Now the tuning of the Random forest model, creating a grid that tunes the parameters mtry from 1 to 7 and min_n from 1 to 21 every 7 values. Then observing the results using autoplot().

# Define the model for Random Forest
rf_spec2 <- rand_forest(trees = 300,
                        mtry = tune(), #tuning the mtry parameter
                        min_n = tune()) %>% #tuning the min_n parameter
  set_mode("regression") %>%
  set_engine("ranger", seed= rngseed)

# Set up the tuning grid
tune_grid <- grid_regular(mtry(range = c(1, 7)), min_n(range = c(1, 21)), levels = 7)

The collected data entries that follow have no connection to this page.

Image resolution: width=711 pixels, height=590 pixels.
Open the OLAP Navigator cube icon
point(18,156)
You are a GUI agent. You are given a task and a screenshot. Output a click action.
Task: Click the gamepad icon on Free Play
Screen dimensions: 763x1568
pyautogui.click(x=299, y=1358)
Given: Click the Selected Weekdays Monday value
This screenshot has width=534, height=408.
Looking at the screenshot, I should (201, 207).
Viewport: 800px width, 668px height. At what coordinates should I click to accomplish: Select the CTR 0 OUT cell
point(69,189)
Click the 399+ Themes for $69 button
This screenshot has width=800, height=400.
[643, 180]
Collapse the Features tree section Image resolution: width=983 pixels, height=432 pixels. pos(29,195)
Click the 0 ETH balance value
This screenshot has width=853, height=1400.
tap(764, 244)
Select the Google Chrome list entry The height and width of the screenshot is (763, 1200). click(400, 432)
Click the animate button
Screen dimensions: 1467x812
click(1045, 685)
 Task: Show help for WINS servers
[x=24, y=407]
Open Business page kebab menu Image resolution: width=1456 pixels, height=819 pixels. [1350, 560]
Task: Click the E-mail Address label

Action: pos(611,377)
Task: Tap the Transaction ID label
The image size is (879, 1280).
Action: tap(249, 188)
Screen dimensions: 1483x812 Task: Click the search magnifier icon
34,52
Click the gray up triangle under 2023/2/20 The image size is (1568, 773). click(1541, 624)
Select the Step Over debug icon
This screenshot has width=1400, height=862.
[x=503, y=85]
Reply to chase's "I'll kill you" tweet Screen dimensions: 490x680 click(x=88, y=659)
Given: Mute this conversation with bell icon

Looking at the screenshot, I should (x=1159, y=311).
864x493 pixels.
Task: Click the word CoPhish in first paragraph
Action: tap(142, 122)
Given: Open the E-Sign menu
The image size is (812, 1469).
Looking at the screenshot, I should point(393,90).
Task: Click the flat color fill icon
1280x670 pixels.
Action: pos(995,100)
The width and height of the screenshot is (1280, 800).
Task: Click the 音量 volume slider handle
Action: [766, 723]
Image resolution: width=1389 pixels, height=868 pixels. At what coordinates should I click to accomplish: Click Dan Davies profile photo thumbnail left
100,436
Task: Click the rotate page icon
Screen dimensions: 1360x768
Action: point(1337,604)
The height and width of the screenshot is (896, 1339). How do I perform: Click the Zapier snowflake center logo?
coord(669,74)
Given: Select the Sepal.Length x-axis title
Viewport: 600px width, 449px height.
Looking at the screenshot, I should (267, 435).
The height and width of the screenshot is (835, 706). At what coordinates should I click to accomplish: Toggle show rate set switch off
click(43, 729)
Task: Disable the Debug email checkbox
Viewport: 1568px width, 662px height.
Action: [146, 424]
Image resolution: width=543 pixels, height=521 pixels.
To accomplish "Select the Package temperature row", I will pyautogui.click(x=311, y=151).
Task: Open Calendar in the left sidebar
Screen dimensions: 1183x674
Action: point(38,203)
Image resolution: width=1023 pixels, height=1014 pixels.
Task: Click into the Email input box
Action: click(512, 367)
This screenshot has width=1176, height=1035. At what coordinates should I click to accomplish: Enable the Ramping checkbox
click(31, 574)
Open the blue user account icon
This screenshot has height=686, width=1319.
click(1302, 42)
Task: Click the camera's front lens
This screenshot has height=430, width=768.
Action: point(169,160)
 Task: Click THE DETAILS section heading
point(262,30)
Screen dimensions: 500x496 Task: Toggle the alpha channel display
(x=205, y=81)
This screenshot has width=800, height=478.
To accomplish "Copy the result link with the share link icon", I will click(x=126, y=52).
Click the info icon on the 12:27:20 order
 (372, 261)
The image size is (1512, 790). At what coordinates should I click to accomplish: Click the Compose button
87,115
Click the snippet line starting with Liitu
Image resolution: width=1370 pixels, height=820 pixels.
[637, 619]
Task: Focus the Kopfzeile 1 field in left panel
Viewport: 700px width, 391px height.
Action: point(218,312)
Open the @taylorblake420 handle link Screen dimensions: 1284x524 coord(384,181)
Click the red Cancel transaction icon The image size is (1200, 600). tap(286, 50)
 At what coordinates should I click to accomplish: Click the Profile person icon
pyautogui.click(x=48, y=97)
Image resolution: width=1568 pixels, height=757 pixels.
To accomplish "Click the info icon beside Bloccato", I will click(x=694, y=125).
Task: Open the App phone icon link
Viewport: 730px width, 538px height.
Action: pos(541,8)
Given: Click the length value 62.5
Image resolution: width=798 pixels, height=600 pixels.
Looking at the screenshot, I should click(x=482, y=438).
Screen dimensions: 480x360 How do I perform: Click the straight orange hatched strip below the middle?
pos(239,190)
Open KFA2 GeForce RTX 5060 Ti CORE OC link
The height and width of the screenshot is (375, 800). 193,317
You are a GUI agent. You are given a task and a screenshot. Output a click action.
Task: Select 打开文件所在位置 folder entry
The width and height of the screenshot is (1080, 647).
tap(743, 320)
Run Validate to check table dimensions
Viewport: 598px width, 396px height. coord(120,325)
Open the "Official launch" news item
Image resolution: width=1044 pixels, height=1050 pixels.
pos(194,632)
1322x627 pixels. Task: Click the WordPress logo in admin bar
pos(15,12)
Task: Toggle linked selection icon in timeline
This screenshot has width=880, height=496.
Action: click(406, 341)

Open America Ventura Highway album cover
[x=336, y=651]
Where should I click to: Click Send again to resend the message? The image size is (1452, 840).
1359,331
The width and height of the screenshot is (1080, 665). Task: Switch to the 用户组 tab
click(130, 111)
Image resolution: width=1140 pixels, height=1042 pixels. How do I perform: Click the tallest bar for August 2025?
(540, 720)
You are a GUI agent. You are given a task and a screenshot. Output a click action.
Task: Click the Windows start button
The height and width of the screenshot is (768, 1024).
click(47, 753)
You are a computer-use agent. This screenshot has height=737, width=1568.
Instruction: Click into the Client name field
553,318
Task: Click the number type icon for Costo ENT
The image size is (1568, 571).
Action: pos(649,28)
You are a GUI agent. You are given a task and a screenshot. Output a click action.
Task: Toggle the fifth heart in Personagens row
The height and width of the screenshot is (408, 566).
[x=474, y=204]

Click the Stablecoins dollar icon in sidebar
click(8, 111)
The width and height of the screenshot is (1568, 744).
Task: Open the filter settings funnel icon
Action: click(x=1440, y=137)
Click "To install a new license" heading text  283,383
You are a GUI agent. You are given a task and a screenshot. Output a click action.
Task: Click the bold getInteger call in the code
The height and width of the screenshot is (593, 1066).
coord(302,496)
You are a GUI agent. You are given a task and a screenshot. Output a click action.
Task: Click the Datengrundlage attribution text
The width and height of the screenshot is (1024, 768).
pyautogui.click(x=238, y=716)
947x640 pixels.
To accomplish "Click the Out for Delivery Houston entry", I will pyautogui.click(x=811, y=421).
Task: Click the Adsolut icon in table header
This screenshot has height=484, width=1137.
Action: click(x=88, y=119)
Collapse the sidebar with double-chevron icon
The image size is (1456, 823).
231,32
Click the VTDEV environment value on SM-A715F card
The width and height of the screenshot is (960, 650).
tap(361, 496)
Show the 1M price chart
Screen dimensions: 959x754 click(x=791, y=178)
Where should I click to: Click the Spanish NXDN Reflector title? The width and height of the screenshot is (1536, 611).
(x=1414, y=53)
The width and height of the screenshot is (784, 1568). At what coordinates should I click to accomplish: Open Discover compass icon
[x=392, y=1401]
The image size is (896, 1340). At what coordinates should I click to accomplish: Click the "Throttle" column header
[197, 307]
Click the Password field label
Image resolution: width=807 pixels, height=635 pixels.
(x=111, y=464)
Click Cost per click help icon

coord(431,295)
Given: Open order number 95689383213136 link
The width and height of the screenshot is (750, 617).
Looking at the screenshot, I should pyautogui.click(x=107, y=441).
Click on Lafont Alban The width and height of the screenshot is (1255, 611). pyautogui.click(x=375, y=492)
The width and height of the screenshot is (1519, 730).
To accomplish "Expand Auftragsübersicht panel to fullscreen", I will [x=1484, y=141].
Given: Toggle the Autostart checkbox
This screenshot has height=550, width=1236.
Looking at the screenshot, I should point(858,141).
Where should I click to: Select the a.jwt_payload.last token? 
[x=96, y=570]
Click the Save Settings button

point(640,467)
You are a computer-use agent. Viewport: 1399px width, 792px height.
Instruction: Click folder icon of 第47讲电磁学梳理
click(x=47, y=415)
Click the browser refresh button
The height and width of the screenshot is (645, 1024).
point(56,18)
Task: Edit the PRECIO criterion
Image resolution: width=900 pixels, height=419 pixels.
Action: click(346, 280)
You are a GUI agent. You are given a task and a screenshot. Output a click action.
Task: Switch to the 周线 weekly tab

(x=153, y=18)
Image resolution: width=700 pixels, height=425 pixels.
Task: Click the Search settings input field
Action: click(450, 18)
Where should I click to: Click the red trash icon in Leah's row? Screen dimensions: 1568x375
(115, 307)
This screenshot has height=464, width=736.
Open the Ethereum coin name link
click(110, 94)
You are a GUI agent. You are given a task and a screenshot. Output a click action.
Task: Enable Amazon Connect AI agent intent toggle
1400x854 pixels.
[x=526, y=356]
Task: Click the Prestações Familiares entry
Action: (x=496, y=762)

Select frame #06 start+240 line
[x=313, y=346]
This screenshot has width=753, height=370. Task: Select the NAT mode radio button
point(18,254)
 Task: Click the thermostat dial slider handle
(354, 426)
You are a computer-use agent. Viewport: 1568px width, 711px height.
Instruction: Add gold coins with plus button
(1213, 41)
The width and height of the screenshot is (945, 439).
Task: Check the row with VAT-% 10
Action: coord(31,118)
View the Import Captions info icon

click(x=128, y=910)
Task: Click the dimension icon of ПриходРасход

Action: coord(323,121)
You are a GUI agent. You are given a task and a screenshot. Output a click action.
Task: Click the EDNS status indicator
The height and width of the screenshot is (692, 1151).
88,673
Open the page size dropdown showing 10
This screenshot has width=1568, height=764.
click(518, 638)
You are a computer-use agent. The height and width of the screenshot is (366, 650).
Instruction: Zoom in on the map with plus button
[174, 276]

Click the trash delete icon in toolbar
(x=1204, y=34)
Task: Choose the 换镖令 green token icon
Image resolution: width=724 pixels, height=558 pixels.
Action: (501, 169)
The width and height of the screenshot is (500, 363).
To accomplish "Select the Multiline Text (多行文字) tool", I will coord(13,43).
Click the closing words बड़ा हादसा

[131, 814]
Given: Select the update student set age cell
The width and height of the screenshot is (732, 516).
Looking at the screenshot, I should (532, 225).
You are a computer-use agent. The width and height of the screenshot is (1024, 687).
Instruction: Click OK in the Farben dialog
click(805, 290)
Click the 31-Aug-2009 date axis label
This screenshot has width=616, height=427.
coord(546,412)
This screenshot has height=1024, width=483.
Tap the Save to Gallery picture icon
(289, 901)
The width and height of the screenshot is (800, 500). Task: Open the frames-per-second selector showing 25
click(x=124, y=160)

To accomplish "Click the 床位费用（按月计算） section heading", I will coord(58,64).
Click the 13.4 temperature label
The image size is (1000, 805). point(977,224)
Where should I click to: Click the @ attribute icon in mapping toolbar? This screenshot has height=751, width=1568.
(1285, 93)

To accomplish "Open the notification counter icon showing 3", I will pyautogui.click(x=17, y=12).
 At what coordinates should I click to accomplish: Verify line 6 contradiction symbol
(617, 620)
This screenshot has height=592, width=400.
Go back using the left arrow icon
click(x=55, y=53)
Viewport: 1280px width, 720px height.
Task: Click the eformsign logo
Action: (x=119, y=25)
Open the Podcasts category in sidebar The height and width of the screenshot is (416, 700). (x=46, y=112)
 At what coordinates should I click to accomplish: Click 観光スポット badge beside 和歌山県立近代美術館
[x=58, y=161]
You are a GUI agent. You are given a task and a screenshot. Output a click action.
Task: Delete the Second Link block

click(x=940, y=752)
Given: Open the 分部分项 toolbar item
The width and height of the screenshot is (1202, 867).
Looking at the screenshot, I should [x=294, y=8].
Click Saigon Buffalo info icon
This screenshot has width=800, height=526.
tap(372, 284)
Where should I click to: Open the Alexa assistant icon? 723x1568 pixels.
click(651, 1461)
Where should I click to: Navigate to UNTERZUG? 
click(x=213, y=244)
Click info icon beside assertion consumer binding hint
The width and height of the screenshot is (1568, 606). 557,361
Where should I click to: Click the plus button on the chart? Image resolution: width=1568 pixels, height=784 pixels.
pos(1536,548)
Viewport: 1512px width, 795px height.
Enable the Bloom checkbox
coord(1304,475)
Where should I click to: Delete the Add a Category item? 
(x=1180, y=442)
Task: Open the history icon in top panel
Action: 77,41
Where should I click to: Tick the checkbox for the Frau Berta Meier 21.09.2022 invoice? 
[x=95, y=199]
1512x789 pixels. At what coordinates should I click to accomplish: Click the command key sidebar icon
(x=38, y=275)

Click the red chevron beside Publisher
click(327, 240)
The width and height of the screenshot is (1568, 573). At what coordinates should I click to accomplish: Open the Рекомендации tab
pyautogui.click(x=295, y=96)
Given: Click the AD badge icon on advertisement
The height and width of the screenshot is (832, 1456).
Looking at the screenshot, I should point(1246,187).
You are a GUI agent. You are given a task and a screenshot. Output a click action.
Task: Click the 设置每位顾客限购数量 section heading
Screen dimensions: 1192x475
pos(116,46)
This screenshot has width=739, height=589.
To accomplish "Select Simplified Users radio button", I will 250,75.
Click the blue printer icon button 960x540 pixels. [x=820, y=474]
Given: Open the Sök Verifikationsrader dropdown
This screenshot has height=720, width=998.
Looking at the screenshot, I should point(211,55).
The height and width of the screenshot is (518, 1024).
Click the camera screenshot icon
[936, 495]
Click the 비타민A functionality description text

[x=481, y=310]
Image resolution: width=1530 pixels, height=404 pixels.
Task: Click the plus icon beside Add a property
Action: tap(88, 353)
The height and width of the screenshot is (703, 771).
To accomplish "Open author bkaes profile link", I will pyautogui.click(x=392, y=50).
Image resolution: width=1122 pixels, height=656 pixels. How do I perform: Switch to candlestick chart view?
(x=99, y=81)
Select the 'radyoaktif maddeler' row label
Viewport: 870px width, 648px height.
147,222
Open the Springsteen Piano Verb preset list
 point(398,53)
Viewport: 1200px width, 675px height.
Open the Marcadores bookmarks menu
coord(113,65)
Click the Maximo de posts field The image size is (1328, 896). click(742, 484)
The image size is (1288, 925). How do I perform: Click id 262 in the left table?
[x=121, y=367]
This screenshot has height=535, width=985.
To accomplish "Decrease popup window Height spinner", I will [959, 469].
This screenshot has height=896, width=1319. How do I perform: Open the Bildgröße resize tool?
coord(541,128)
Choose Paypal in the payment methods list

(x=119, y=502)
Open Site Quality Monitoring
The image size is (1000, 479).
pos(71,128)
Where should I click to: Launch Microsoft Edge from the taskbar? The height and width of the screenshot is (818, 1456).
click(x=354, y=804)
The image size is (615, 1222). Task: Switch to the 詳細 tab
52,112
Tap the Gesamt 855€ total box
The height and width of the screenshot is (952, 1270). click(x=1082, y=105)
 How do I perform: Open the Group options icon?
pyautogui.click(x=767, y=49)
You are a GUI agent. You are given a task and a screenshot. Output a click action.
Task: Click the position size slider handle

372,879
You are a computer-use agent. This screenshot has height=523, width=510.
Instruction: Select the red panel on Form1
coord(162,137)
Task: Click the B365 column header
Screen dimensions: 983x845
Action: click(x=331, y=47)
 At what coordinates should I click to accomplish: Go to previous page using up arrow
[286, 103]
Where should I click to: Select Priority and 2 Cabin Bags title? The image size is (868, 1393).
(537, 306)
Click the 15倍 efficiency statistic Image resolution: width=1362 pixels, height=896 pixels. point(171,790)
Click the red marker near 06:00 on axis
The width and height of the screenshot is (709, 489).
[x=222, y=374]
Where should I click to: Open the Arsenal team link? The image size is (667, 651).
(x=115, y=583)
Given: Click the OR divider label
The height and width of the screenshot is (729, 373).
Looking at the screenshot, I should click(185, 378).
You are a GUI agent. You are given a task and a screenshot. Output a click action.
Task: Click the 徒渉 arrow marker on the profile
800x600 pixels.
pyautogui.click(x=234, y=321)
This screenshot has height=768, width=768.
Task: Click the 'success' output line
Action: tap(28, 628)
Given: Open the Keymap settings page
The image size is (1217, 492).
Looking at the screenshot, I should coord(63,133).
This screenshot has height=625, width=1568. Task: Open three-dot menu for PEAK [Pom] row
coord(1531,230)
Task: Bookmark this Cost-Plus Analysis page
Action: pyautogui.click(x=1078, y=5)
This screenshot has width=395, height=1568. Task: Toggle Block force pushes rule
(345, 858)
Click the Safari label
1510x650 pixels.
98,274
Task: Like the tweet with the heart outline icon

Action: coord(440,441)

# Perform the tuning for the RF model
set.seed(rngseed)
rf_tune_results <- tune_grid(
  object = rf_spec2,
  preprocessor = recipe,
  resamples = mavo_resample,
  grid = tune_grid)

# Plot the results
rf_tune_results %>% autoplot()

It is observed that for this model, the lowest value of min_n leads to the best model results (RMSE ~ 250, R-squared ~ 0.94).

Tuning with Cross-validation

This time, instead of creating resamples with apparent(), I created resamples using cross-validation. The rules are: 5-fold cross-validation and 5 times repeated. Then, tuning both the LASSO and Random forest models with the resamples created.

# Create resamples using cross-validation, and re-setting the seed
set.seed(2302)
mavo_resample2 <- vfold_cv(mavoglurant, v= 5, repeats = 5)

#LASSO
# Tune the LASSO model
lasso_tune_results2 <- tune_grid(
  lasso_spec2, 
  recipe, 
  resamples = mavo_resample2, 
  grid = lambda_grid)

# Diagnostics with autoplot
lasso_tune_results2 %>% autoplot()

#RANDOM FOREST
# Perform the tuning for the RF model
set.seed(2302)
rf_tune_results2 <- tune_grid(
  object = rf_spec2,
  preprocessor = recipe,
  resamples = mavo_resample2,
  grid = tune_grid)

# Plot the results
rf_tune_results2 %>% autoplot()

It is observed that for both models, the RMSE increased. This is due to the re-sampling technique used, this time doing an actual re-sampling using cross-validation. The lowest tuning still seems better for the LASSO model, which is similar to what we observed from the linear regression model. For the Random forest model, the highest min_n parameter approaches to the best model since the lowest RMSE is observed and the highest R-square value. The random forest in this case will provide the best model, but at the cost of overfitting. Meanwhile the linear or the LASSO regression model provide a good model that will perform well on different data to make predictions.